Breaking News

Buletin Al Ma’un Edisi XXVI

Halal bi Halal: Tradisi Asli Islam Indonesia

Acara halal bi halal akan sering kita jumpai ketika momen Idul Fitri. Mulai halal bi halal di tingkat keluarga, komunitas, kantor, hingga instansi pemerintah. Bahkan, bagi masyarakat kita, rasanya kurang afdhal kalau momen Idul Fitri tidak diisi dengan tradisi halal bi halal.

Tak dapat dipungkiri, bahwa kini bagi masyarakat Indonesia halal bi halal telah menjelma menjadi sebuah tradisi yang sangat efektif untuk menyambung tali bersilaturahmi. Sebuah acara yang sederhana, tetapi kaya akan nilai dan makna.
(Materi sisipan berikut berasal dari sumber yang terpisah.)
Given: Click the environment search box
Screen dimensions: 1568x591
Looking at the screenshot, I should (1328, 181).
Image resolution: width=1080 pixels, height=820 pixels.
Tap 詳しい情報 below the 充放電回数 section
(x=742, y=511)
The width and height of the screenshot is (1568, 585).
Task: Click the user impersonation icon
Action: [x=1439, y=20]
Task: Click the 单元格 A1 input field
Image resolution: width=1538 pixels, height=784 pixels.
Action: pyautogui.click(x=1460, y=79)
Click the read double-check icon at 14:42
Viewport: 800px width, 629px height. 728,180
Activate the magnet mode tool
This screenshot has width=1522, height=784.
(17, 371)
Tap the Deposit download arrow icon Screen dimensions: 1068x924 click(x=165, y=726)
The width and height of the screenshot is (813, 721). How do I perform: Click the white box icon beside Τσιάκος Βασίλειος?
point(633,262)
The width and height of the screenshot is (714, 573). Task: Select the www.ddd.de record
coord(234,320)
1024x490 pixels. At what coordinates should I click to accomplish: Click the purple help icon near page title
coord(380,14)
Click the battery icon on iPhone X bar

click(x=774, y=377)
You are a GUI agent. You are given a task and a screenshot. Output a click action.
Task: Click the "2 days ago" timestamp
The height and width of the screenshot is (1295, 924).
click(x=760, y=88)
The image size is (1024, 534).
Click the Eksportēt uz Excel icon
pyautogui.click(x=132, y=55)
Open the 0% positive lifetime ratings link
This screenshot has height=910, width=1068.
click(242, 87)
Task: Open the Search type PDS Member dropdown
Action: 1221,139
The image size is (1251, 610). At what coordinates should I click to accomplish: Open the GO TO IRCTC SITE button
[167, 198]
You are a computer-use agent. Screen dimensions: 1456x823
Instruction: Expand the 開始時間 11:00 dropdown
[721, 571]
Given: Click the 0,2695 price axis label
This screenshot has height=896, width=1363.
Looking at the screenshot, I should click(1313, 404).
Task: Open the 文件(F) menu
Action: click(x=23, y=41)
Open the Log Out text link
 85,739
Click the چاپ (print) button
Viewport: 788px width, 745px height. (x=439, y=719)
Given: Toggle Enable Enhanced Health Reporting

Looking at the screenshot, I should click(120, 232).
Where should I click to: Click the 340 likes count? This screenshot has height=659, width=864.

Acara halal bi halal ini ternyata memiliki sejarah khusus bagi masyarakat Indonesia. Tradisi Islam Indonesia ini merupakan hasil buah pemikiran ulama Indonesia yang bahkan dapat menginpirasi masyarakat muslim di belahan dunia untuk mengisi momen Idul Fitri.

***

Istilah halal bi halal meskipun mengandung unsur bahasa Arab, akan tetapi kata halal bi halal tidak ditemukan dalam kamus Arab modern maupun klasik. Istilah halal bi halal muncul atas dialog konstruktif antara Presiden Soekarno dengan KH. Abdul Wahab Chasbullah, seorang ulama besar Indonesia yang karismatik dan memiliki cara pandang yang luas.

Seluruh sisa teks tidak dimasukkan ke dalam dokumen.